Stored records
····················

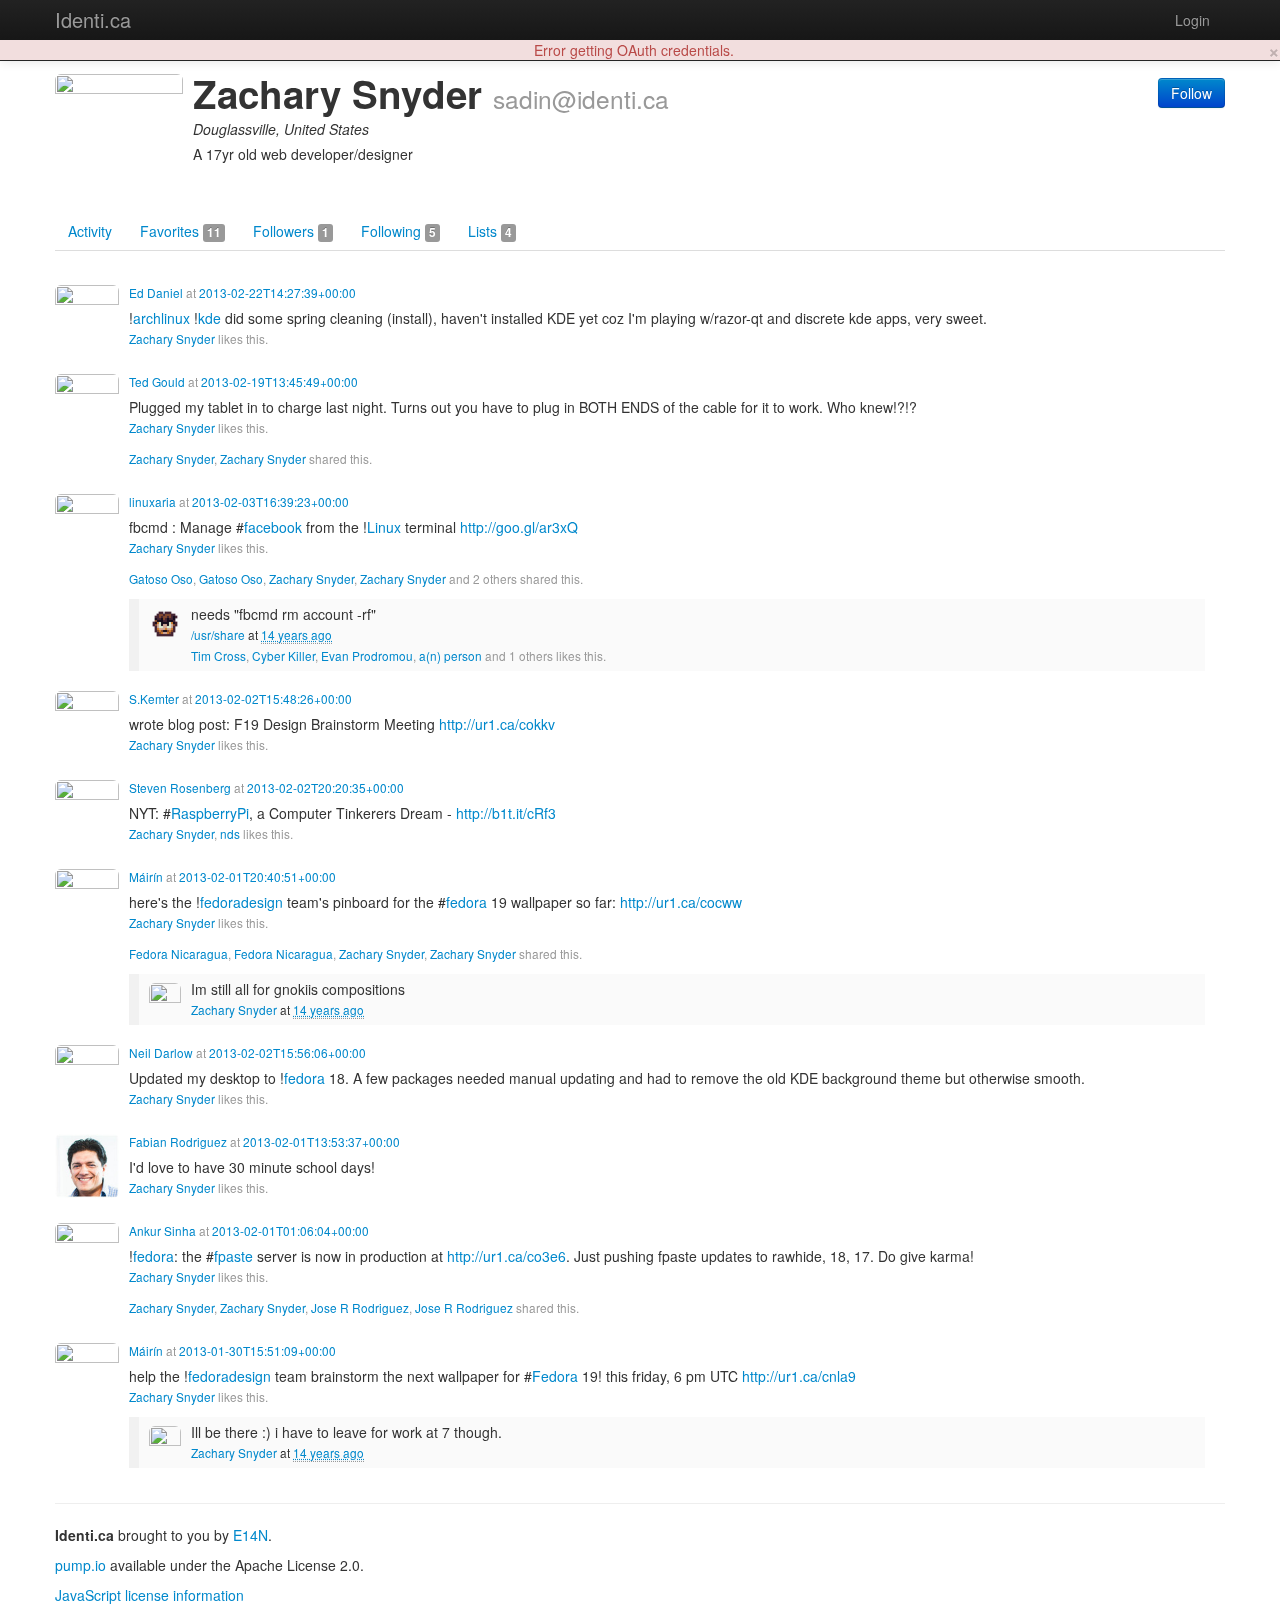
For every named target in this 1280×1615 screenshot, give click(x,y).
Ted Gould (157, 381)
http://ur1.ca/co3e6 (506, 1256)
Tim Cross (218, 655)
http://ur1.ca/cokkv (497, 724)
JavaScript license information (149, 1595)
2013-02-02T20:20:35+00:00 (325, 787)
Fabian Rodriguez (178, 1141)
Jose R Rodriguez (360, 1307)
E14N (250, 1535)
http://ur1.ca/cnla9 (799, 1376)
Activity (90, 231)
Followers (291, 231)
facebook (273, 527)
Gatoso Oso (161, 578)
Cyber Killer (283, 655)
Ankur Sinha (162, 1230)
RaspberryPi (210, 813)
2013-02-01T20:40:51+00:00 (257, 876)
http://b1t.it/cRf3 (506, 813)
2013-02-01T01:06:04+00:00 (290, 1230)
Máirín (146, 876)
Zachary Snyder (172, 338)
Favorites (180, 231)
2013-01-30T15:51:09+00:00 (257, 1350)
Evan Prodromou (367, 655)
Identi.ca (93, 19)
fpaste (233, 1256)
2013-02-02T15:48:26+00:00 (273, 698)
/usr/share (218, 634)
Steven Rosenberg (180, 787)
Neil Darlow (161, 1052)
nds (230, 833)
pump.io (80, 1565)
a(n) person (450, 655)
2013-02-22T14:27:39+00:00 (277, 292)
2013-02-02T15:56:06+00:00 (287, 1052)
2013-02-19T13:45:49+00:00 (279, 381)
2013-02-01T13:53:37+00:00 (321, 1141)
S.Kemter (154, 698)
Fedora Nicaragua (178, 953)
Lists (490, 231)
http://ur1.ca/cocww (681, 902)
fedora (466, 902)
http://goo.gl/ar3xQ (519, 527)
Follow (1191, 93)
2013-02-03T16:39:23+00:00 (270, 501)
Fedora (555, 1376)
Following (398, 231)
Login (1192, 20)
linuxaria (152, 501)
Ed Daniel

····················

§ **WHAT YOU SHOULD DO**
Which lines above run from the one containing "Jose R Rodriguez (360, 1307)" down to the one containing "RaspberryPi (210, 813)"? Repeat exactly those, both ends included, and nothing else.

§ **EXERCISE RESULT**
Jose R Rodriguez (360, 1307)
E14N (250, 1535)
http://ur1.ca/cnla9 (799, 1376)
Activity (90, 231)
Followers (291, 231)
facebook (273, 527)
Gatoso Oso (161, 578)
Cyber Killer (283, 655)
Ankur Sinha (162, 1230)
RaspberryPi (210, 813)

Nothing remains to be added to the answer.